Source data:
----------
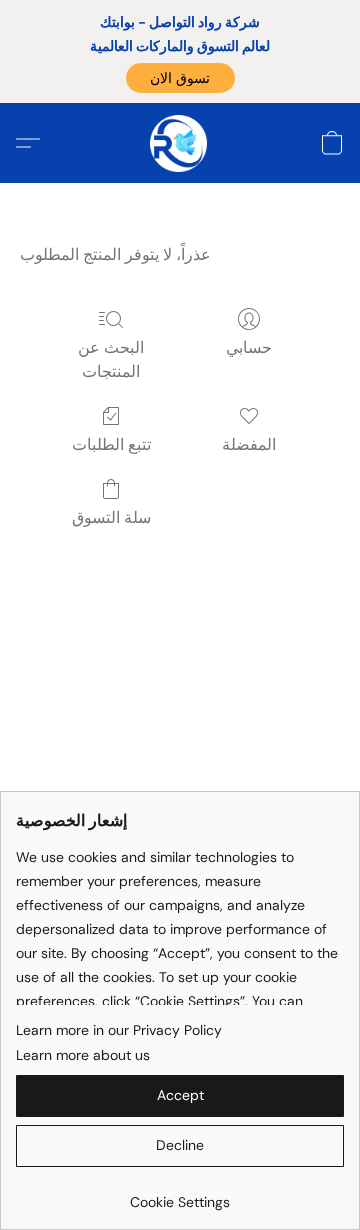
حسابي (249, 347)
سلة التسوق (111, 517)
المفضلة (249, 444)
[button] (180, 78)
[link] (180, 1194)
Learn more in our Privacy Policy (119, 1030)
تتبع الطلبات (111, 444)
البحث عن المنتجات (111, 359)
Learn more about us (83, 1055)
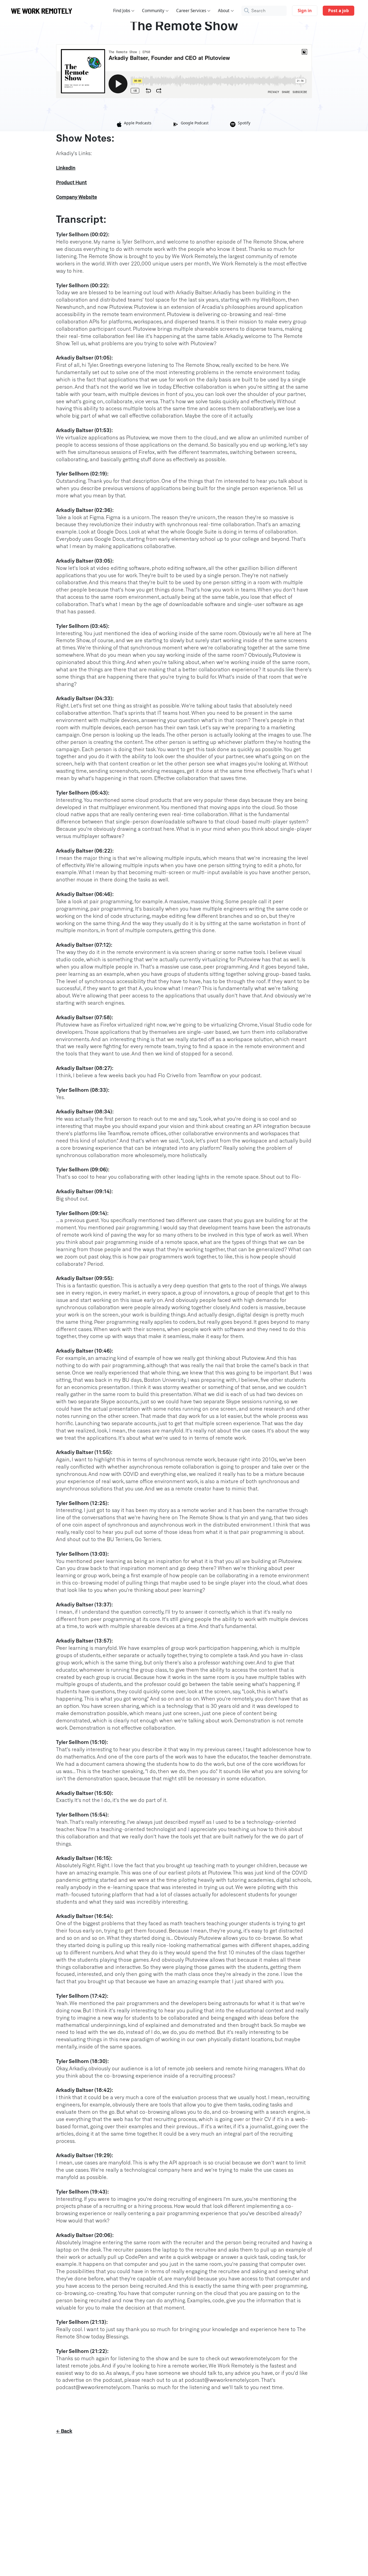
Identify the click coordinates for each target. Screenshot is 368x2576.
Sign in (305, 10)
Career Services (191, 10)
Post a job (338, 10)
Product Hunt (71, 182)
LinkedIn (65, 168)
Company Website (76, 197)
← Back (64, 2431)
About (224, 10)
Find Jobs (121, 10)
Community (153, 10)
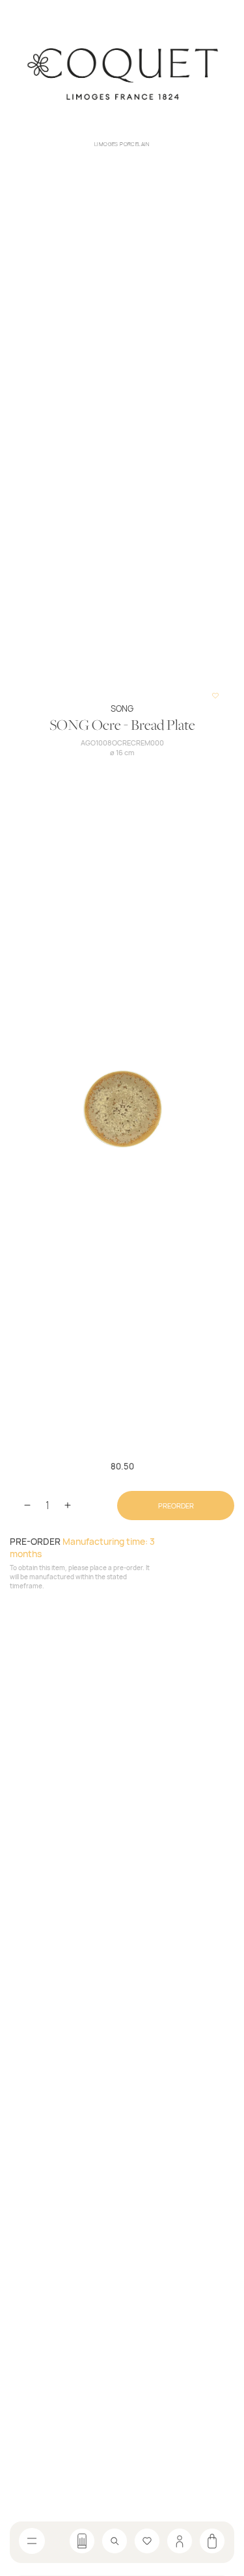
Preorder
----------
**Task instructions:** Retype, word for word, the line containing "Career Services (191, 10)" and each line after it through the end of the data, leaving any picture out.

**Task response:**
Career Services (191, 10)
Post a job (338, 10)
Product Hunt (71, 182)
LinkedIn (65, 168)
Company Website (76, 197)
← Back (64, 2431)
About (224, 10)
Find Jobs (121, 10)
Community (153, 10)
Preorder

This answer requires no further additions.